■ Aim
Convert the listing below into a JSON list of strings, one string per line, skipping blank lines and leaving out the pictures.

■ Supplied data
-- BEGIN --
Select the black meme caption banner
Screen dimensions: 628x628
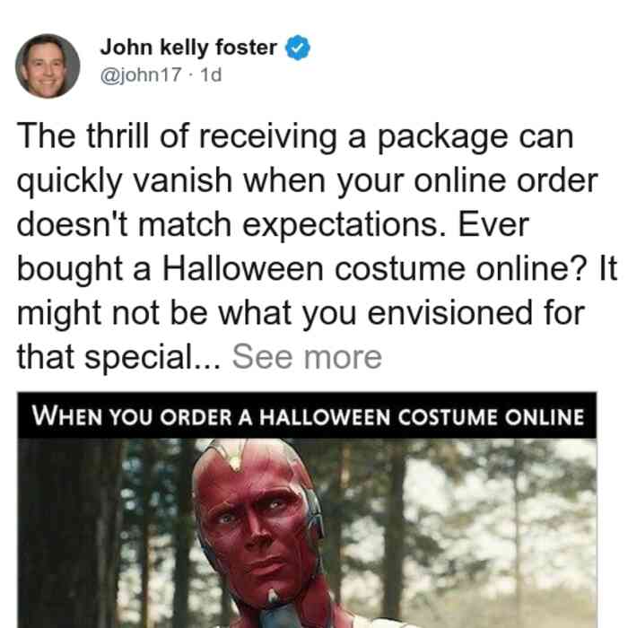pyautogui.click(x=307, y=415)
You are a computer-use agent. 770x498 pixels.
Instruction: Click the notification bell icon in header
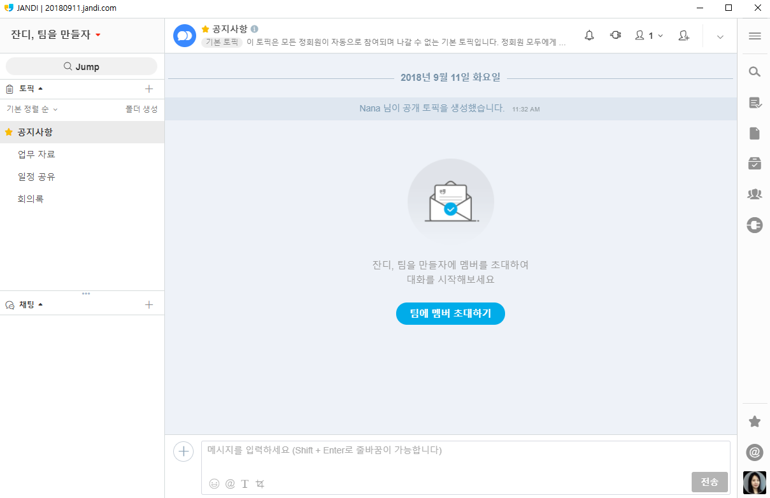coord(589,36)
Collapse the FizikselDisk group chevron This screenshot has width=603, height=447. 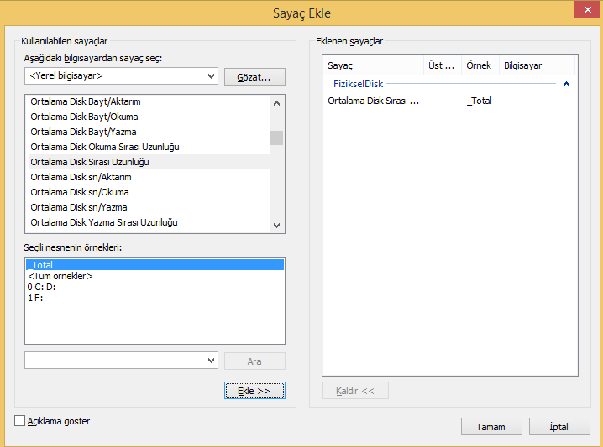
-- END --
■ Answer in full
[
  "Select the black meme caption banner",
  "Screen dimensions: 628x628",
  "pyautogui.click(x=307, y=415)",
  "You are a computer-use agent. 770x498 pixels.",
  "Instruction: Click the notification bell icon in header",
  "coord(589,36)",
  "Collapse the FizikselDisk group chevron This screenshot has width=603, height=447. "
]